In a sense, this posting might be considered a trifle redundant. That of a few days ago covered the agenda of the World Economic Forum currently meeting in the resort town of Davos, Switzerland. Briefly, the discussions center on two issues in the struggle to find a viable solution to the growing problem of poverty. These are, one, how to create jobs, and, two, how to train people to fill those jobs.
|"You are getting sleepy ... you need full employment..."|
Sounds simple, right? Given that the real way to fight poverty is to make people productive, and the way to be productive is to have a job, then — obviously — the way to lift people out of poverty is to find them jobs. The whole of Keynesian economics is based on the assumption that the only way to have adequate income is to have employment. If you want to eliminate poverty, your goal is full employment.
Oddly enough, full employment is the goal of both the capitalists and the socialists, except for a few socialist sects like social credit. Social credit, the brainchild of Major C.H. Douglas, is one of the few schools of economic thought that acknowledges the productiveness of technology. True, social credit theory embodies some serious flaws otherwise, but it got at least one thing right.
|"All hail the wage system, the only way to get income. . ."|
Consistent with the focus on human labor as the sole factor of production, at least for the vast majority who own no capital, both the capitalists and socialists insist that a wage system job is the goal, while redistribution on the basis of need is an expedient. The difference is in how the capitalists and the socialists view the expedient.
To the socialists, redistribution is a fundamental human right, perhaps the only real right. Whether or not someone contributes to production, he or she must receive what is needed for a decent life. People should, of course, work for what they get, but they have an absolute right to receive what they need, regardless.

Rows from a data collection
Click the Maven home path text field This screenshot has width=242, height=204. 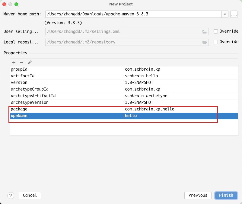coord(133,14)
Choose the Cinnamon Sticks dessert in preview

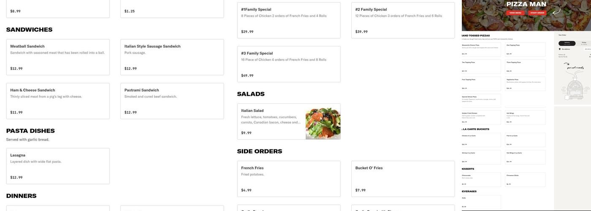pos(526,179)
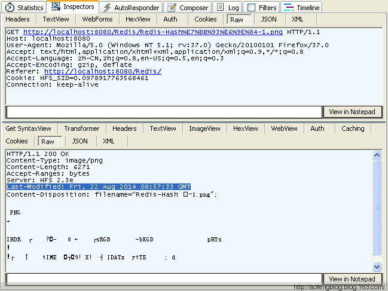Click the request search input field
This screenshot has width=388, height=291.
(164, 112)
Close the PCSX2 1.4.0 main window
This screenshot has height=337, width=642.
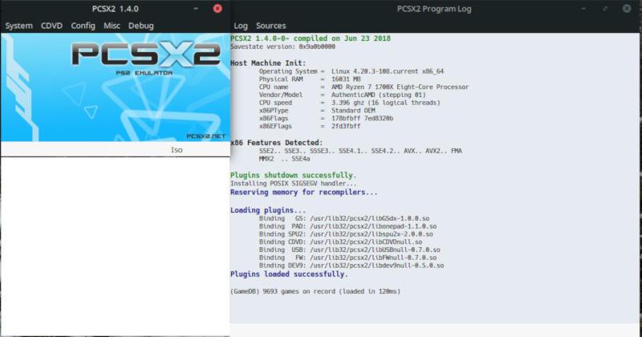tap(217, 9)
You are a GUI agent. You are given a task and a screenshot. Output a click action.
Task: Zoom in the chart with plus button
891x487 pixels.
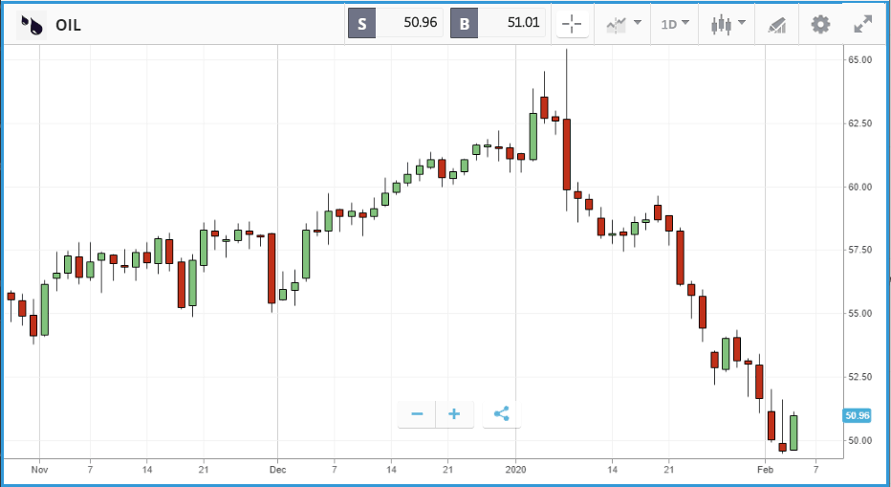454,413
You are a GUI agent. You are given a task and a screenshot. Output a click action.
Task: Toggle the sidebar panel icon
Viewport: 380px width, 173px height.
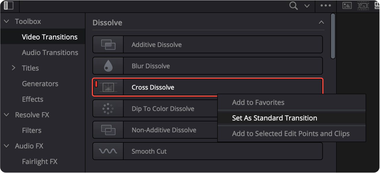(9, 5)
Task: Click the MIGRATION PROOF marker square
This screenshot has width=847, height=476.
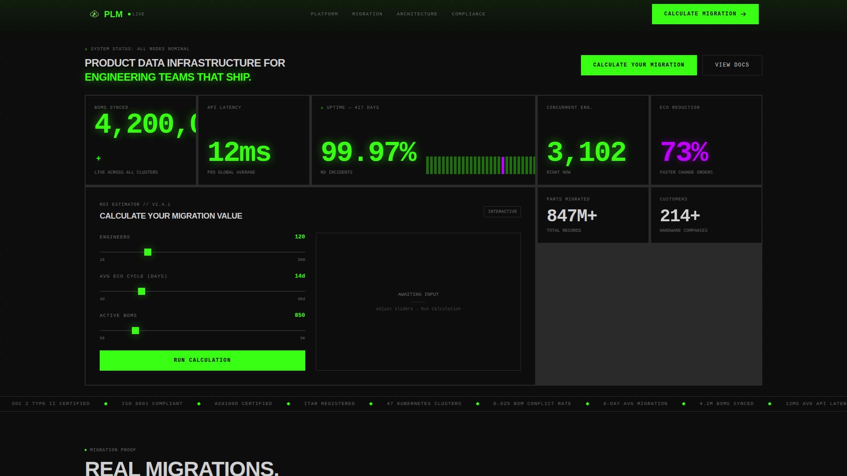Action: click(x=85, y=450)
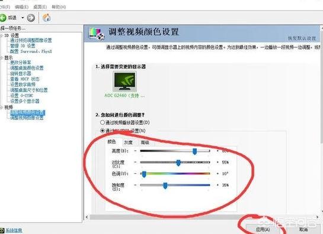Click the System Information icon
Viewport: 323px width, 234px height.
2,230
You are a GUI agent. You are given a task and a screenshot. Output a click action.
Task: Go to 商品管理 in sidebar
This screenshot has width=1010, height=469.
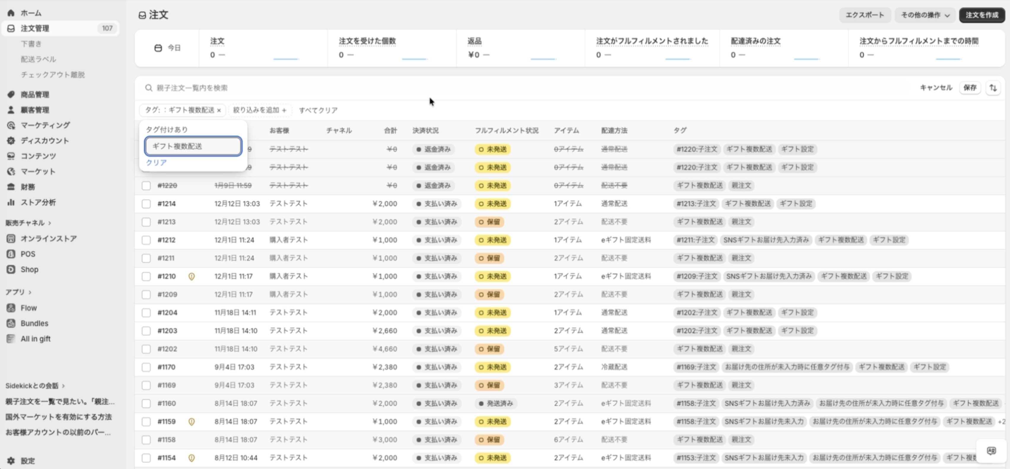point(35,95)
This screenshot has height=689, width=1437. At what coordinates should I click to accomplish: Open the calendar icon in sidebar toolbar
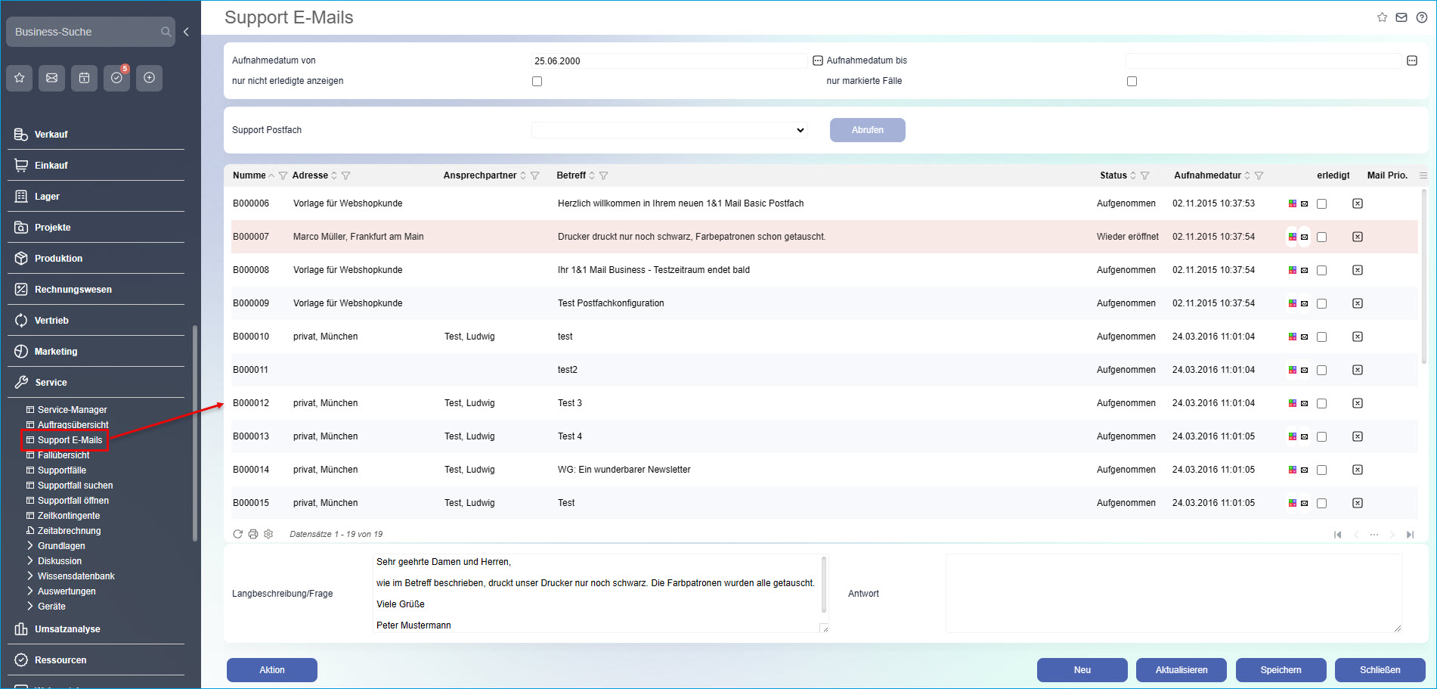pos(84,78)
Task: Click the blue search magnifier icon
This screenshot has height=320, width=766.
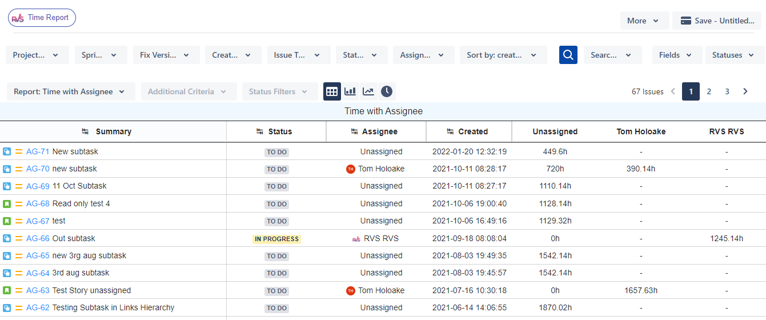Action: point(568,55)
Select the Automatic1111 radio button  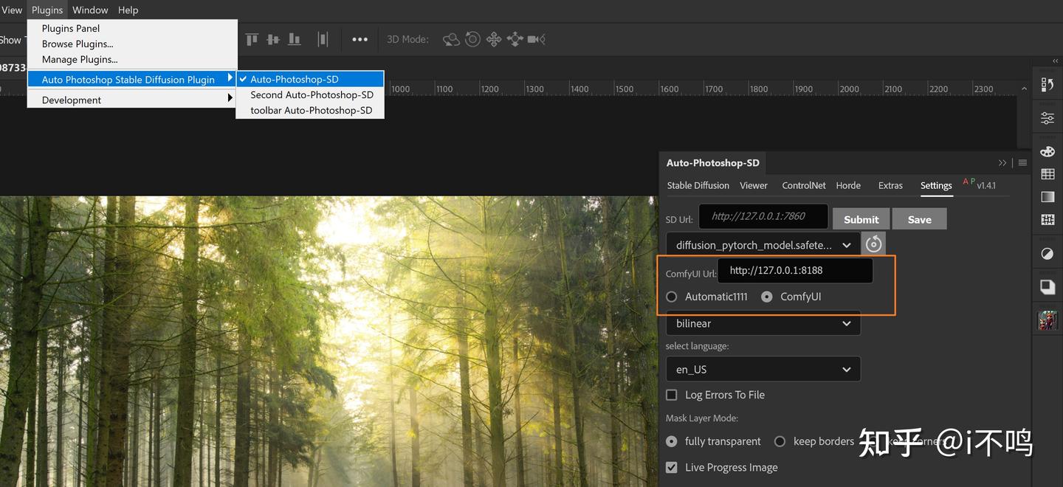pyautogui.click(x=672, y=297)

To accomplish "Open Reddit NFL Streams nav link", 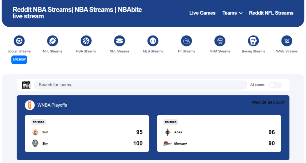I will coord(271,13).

SET EXERCISE: Can you resume the post on poverty and full employment, picking up right after its final sentence?

THE ANSWER:
To the capitalists, redistribution is a matter of prudence, an act of charity. It is a moral, but not a legal duty. Such charity may be necessary at times, but the goal must always be to put someone to work in a wage system job.
|"And on the ninth day, God created employment" (Book of Jobs)|
Ironically, both the capitalists and the socialists are right . . . sort of, in a limited and very distorted fashion. Both groups have a lot to learn. The socialists need to learn that what people have an absolute right to is not the results of production, but the means to become productive. What the capitalists need to learn is that having an absolute right is meaningless if only a few people have the means to exercise it.
So — why is the capitalist solution to global poverty off base? Why aren’t job creation and job training sufficient to establish and maintain a stable economic order? Won’t that make people productive?
Job creation and job training are not merely insufficient as a solution to the problem. They are egregiously counterproductive.
That’s because human labor is not the sole factor of production, whether or not enhanced by land or technology. Land and technology are also productive, and productive in the same way — “that which is true is as true, and is true in the same way, as everything else that is true.”
Thus, if a thing is productive, it is productive as that term is meant with respect to human labor, and is productive in the same way as human labor. The owner of land or technology is therefore as productive, and productive in the same way, as the owner of labor.
There is only one difference between owning labor and owning capital. Still, given the natural right of private property, it is not a legal difference.
The difference is that human labor cannot be separated or alienated from the human being. (What human labor produces can, of course, be so separated; it’s called “slavery.”) External possessions, on the other hand — such as land and technology — can be separated from human beings. The problem of poverty in the modern world is not one of not enough jobs employing human labor, but of not enough ownership of capital.
That’s because as technology advances, it displaces human labor from production. This would be a good thing, as Hilaire Belloc pointed out over a century ago, if everybody owned that technology.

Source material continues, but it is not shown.